» Exercise: Keep the pictures out. Restate the entries below word for word.

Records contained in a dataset
============================================================
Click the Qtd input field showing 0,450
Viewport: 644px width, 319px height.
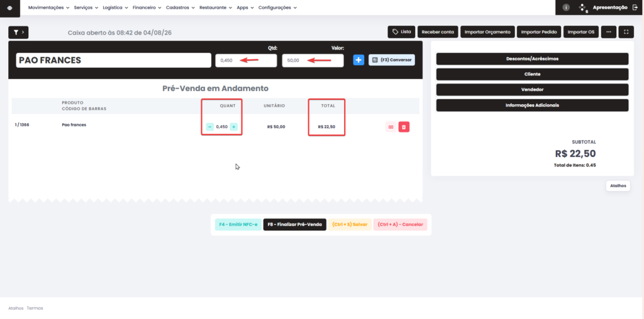coord(246,60)
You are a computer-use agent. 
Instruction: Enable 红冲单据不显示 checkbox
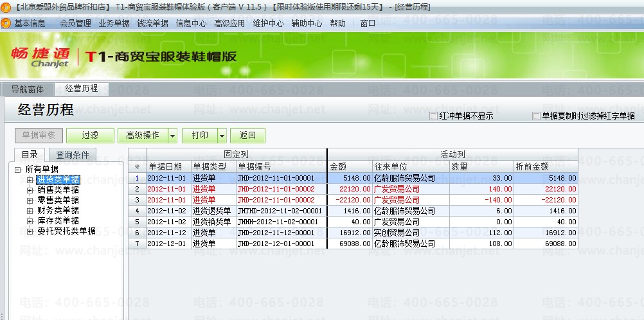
============================================================
» Written response:
Click the Qtd input field showing 0,450
Viewport: 644px width, 319px height.
coord(246,60)
You are a computer-use agent. 
Instruction: Enable 红冲单据不显示 checkbox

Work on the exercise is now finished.